We were now looking in the right place, but most calls to do_syscall_64
were reasonably fast, so we used the data to generate a flame graph to better understand the scale of the problem. It provided rather convincing evidence to support our belief that there was an issue with our newer kernel:
The server was performing minimum work; the CPU core was busy acquiring a spinlock for about 1/3 of the available time. As we had established that the proportion of 'wasted' time grew as the problem worsened, we could now explain this behaviour as increased contention as threads become more likely to vie for the shared resource.
We now knew that we were putting effort into the right place and went back to the analysis of the kernel trace. We were relieved when we tied the problem behaviour ultimately to calls to security_socket_sendmsg
, which in turn calls apparmor_socket_sendmsg
.
Resolution
Finding the change
AppArmor is a Mandatory Access Control (MAC) system that provides fine-grained access rights to resources within the kernel. Like sandboxing, it can limit what an application can and can not do on the server.
This Linux feature is handy when running untrusted programs and is used on our customer web servers. However, it does not achieve much on our proxies that only run our proprietary software, where we are in a position to use coarser mechanisms to provide privilege separation and security. It left us with the straightforward option of removing AppArmor from the affected machines as it consists of kernel features which are enabled from some userland programs.
The removal was first performed on one server at approx 12:50 on Thursday, 14th October. We removed the Linux AppArmor package from the machine and rebooted the server. We then migrated some customer traffic to the machine and noted no sign of increased latency. Another maintenance was therefore scheduled for the evening to roll this change out across all servers in the cluster.

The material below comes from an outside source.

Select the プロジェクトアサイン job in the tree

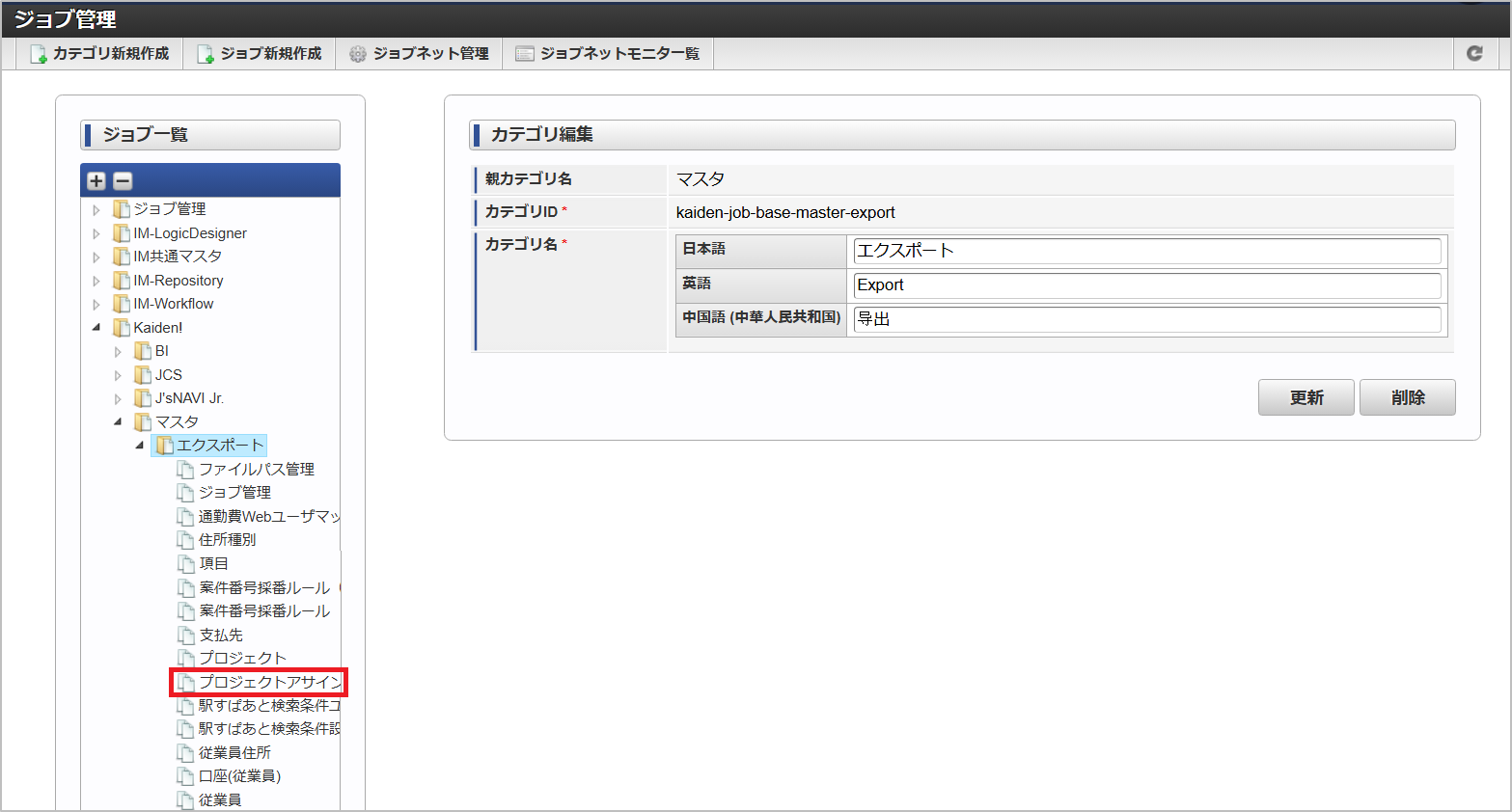pyautogui.click(x=269, y=683)
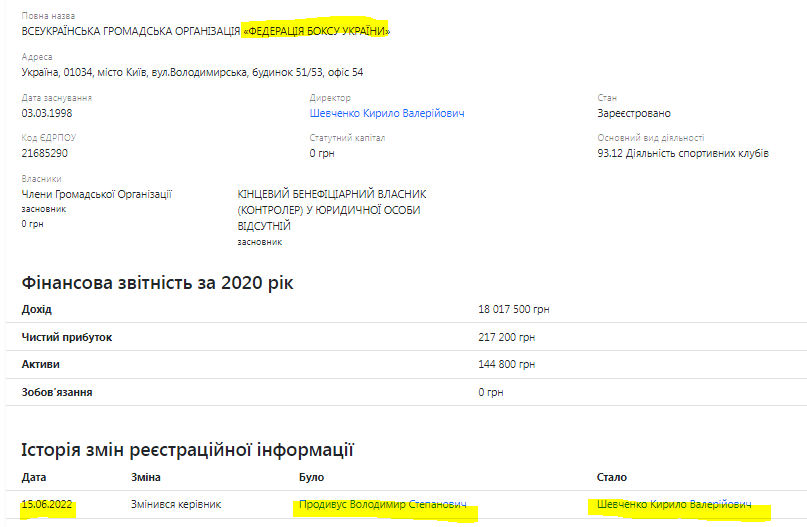Click the Змінився керівник change entry
807x527 pixels.
[x=178, y=505]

While we have not yet conclusively linked the periods of severe latency to the persistent issues that were the focus of our investigation, CPU usage has remained stable since this maintenance, and we have detected no further anomalous latency. The below CPU-usage graph shows that the previously struggling server is now able to handle the same level of traffic with much-reduced CPU usage:
(NB: the periodic spikes in CPU usage are expected behaviour caused by memory garbage collection within our proxy process and do not contribute to latency.)
We also see in our flame graph that there's no longer any sign of the CPU wasting cycles in a spin lock:
Detection
The instant we confirmed that disabling AppArmor appeared to fix the issue, team members were on hand to tell us that the package provided the affected code had last been updated by our Linux vendor as part of their security updates on the 31st of August 2022.
It was initially confusing since there was no sign of the issue for weeks when the school year started. As the behaviour changes on servers after a reboot, and since the contention seems to only occur once the level of traffic saturates the CPU, it wasn't clear from our monitoring that affected machines had recently been rebooted. We only reboot the machine to apply kernel when the update fixes security issues and not generic problems, as our proxies have to run for long periods with no downtime.
Looking Forward
We have monitoring in place to track the running version of our own software, but this doesn't yet extend to tracking the running kernel version or the versions of any modules that may impact us.
We will update our operating procedure to track our active cluster members' kernel version and machine uptime. From now on, we should be able to identify better when changes have delayed consequences more easily.
And following this work, our new tool will continue to evolve and help us gather more data from our cluster of SurfProtect servers.